Despite Revik’s expressed wishes earlier in our quadrant of the tank, we didn’t get much time alone that day, either. Instead we spent most of it having our light poked and prodded by every seer on the infiltration team, along with Kali, Uye, Wreg, Loki and a number of others with high sight ranks on the military side.
Balidor warned us that none of us three could risk going into one of the tanks without the other two. He confirmed that I had replaced entire structures in Lily’s light with my own, and that I was doing the same for Revik, only to a more extensive degree, since it involved structures that existed much higher up in his light.
I knew they had a good chunk of the infiltration team looking at Menlim’s network too, waiting for a reaction to what I’d done.
But that reaction never came.
Truthfully, the silence worried me more. In any case, I knew we were operating on borrowed time. We needed a more permanent solution.
I hadn’t pushed the point overly in our planning sessions yet, but I increasingly believed that permanent solution required Terian.
After assessing me and Revik and Lily’s light, the infiltration team unanimously decided to move forward with the Dubai op. I had no idea if I’d made the op safer or more dangerous by what I’d done, but it was decided the risk was acceptable given the possibility of acquiring so many List seers and humans. I wanted to believe I’d made the op safer, of course, but as I listened to the infiltration team voice their various opinions around the table, I realized none of us really had any idea what the effect would be.
Either way, they had little choice but to clear us for living outside the tank.
They moved Revik and me to the flag cabin, not far from the CIC.
In here, we remained connected to the wider construct, if still somewhat separate via the private construct Balidor’s people provided. I could feel whispers of other minds past those construct walls, especially from the CIC itself, but it was still pretty quiet.
The private construct had already been here, of course, even though no one had been using it.

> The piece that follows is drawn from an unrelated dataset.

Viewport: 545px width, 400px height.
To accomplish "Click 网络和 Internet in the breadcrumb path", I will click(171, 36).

The flag cabin had always been intended for Revik and me, although this past week constituted the first time we’d actually slept in it.

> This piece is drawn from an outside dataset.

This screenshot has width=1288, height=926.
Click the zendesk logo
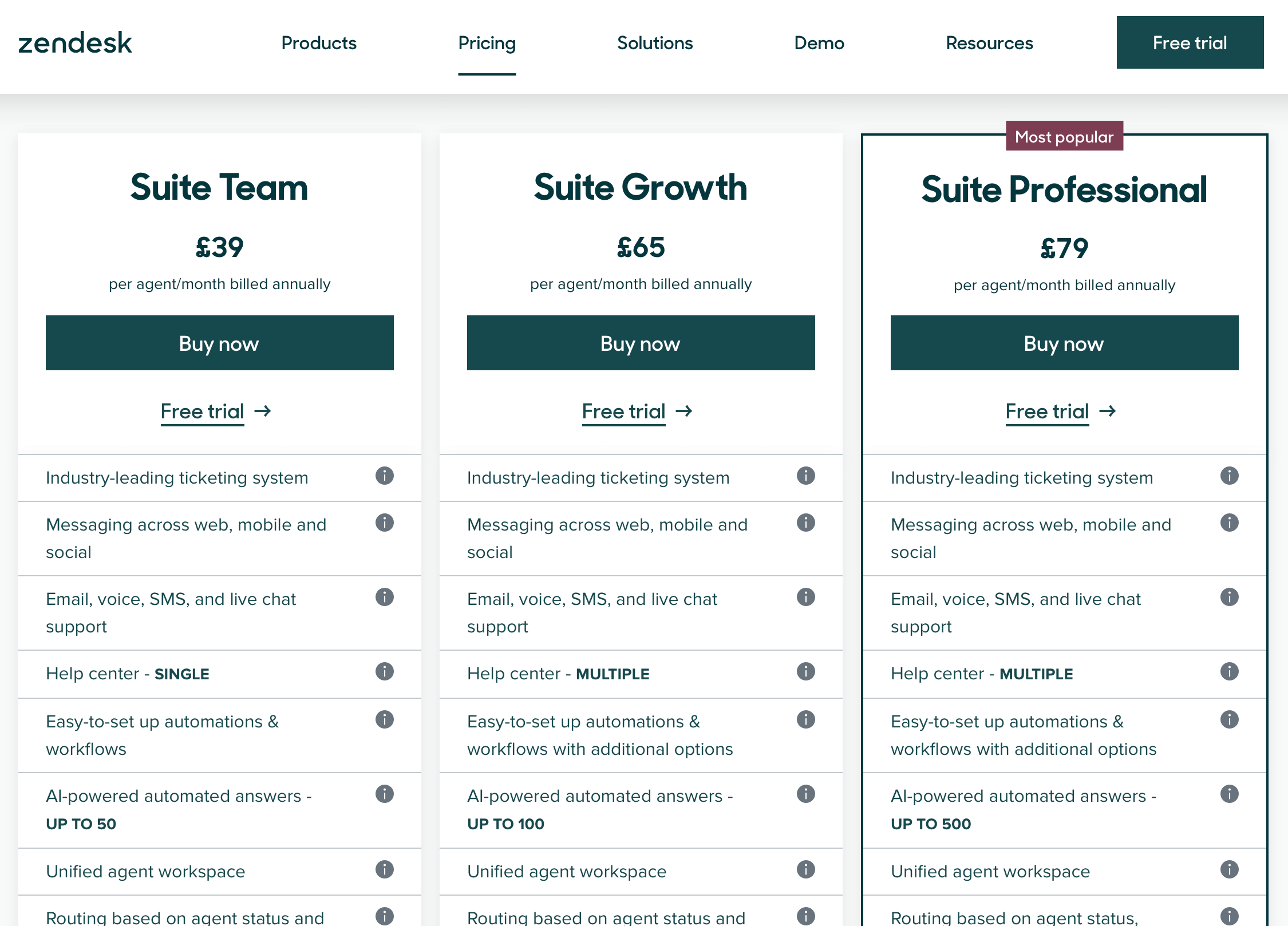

Next door to us, a smaller cabin belonged to Lily now, too. It was connected to this one via a door between bulkheads, but lived inside its own construct. Even with the separate constructs, I could feel her all the time now, which made me smile whenever I focused her way––even though Revik and I had to shield from her too, especially at night.
That thread to her never got broken.
In the short term, at least, my experiment in the tank had worked.

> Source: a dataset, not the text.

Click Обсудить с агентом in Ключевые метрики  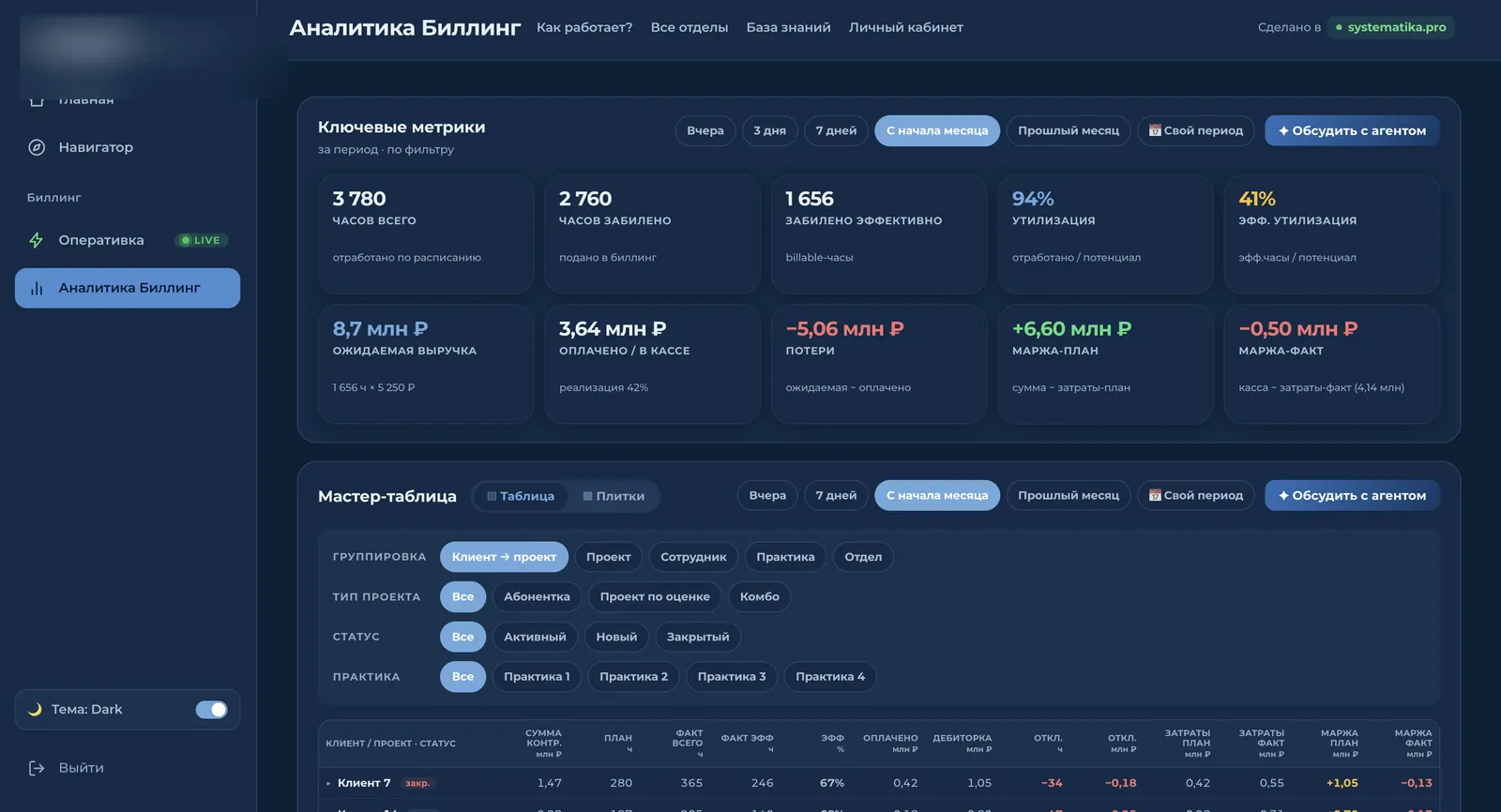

Being upstairs was definitely “noisier” though––in the Barrier sense, I mean. Only a few corridors down from us, the CIC––“Combat Information Center,” Balidor informed me when we first came on board––lived and breathed military strategy, infiltration and defense, twenty-four hours a day. The CIC connected via a narrow corridor to a longer, more open space, what had originally been a bullpen of cubicle-type offices before Balidor’s construction team tore them down to create a larger conference room.